TASK TO COMPLETE: If a line in the entries below contains "agent", copy it.

DATA SUPPLIED:
---*---

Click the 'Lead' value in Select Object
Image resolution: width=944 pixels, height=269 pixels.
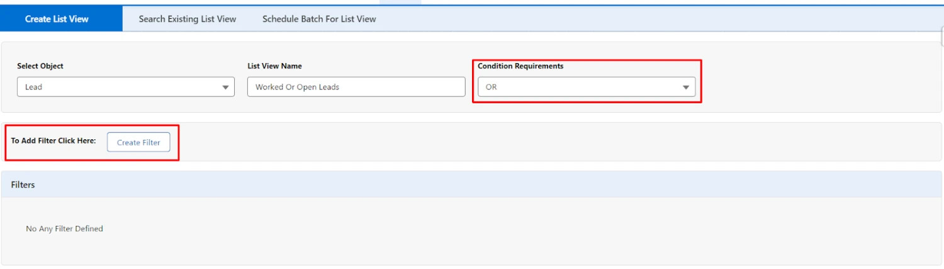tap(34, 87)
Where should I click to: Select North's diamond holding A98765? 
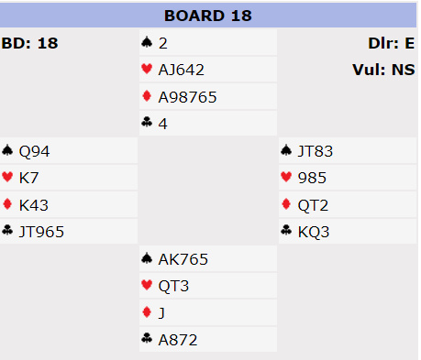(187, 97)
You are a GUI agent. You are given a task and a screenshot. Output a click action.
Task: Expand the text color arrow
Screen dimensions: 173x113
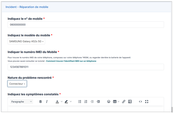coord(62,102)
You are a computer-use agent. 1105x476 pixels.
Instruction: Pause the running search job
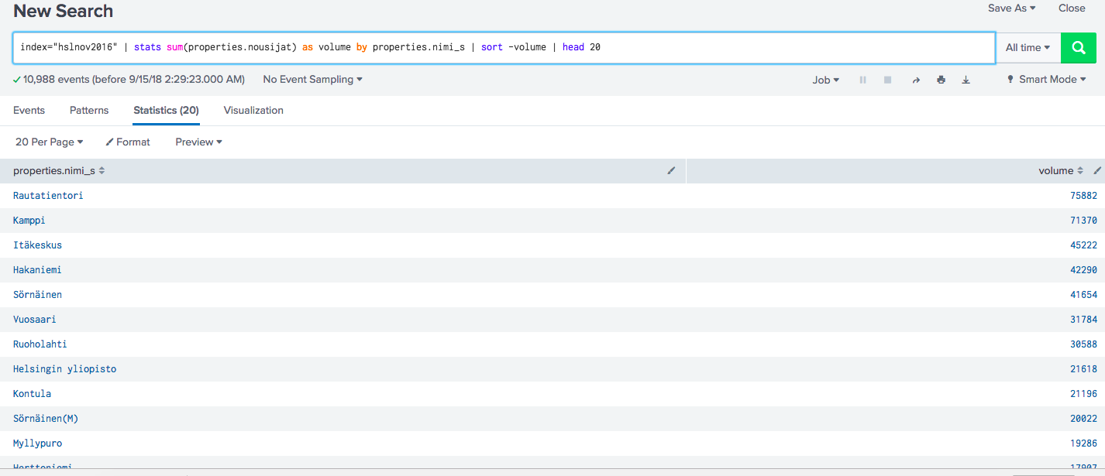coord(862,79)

---*---

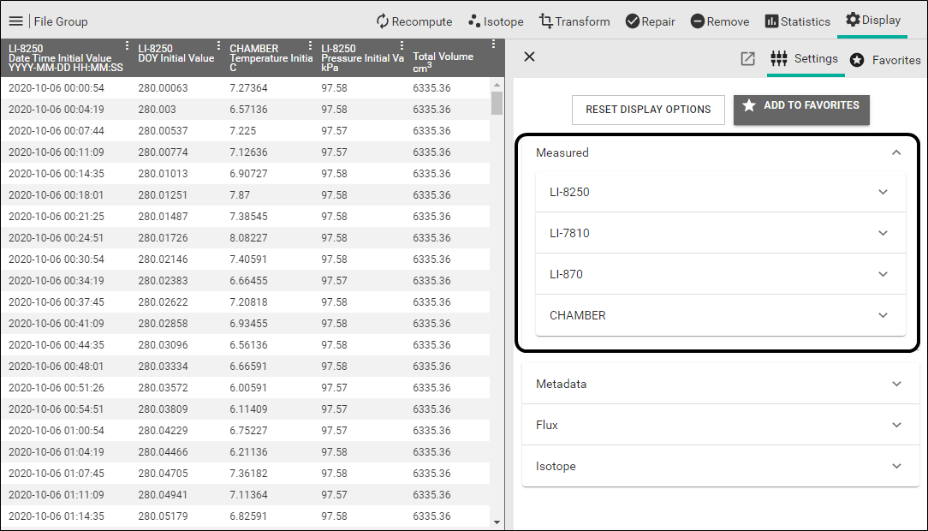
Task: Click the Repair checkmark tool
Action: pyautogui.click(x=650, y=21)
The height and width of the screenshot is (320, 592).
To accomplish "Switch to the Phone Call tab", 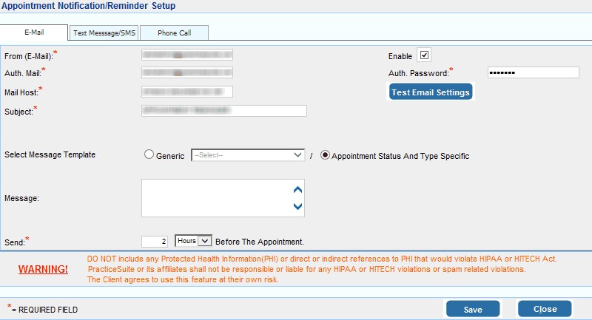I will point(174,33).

---*---

EXERCISE SOLUTION:
You are a GUI agent. You are given a task and a screenshot. Output a click action.
You are a computer-use agent. 1105x476 pixels.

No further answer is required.